Your task
Repeat the data below verbatim, leaving out the pictures.

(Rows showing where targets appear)
__________

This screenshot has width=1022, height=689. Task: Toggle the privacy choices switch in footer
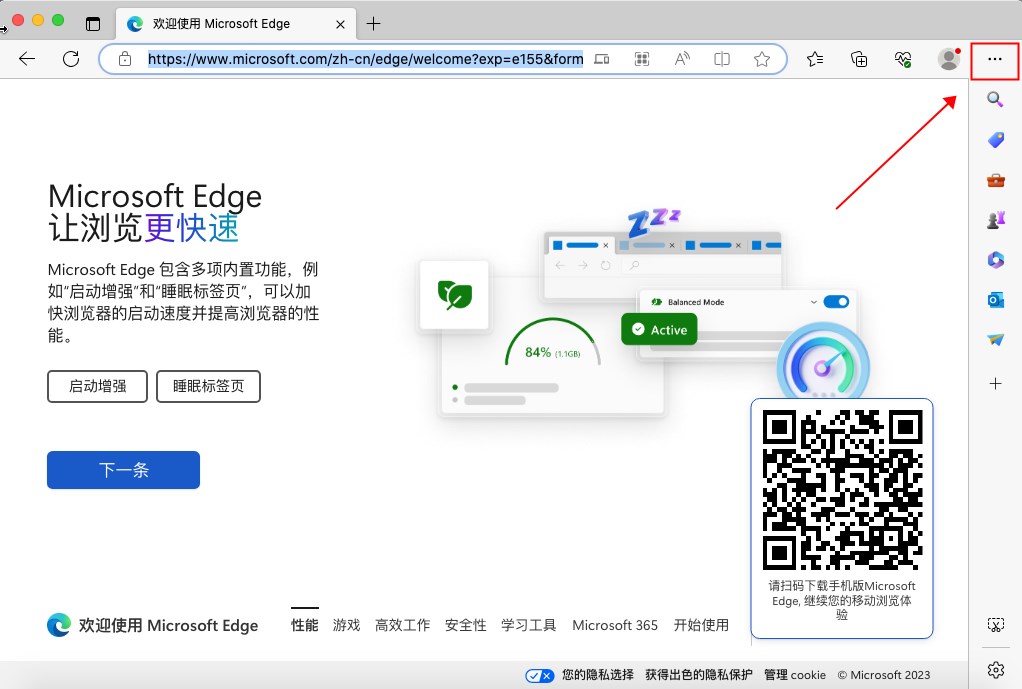click(540, 676)
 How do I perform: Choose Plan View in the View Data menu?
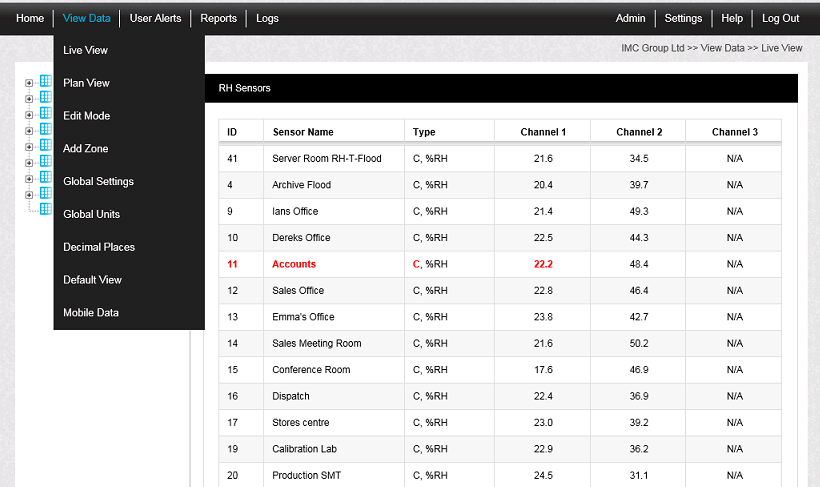click(x=86, y=83)
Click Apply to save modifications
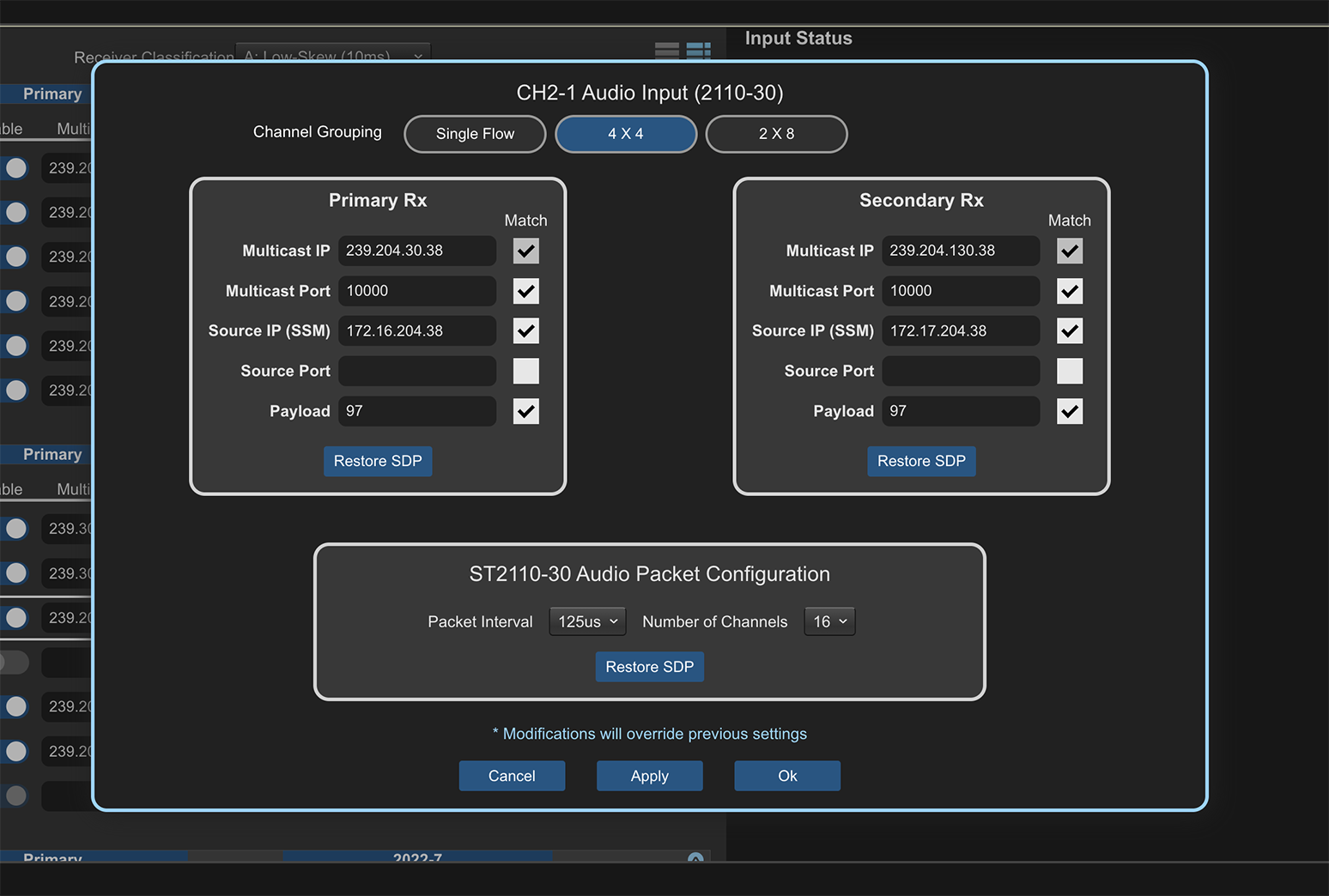1329x896 pixels. [x=649, y=776]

__________

Reply
This screenshot has width=1022, height=689. Task: Toggle the privacy choices switch in footer
click(540, 676)
 How do I perform: Choose Plan View in the View Data menu?
click(x=86, y=83)
Click Apply to save modifications
1329x896 pixels. [x=649, y=776]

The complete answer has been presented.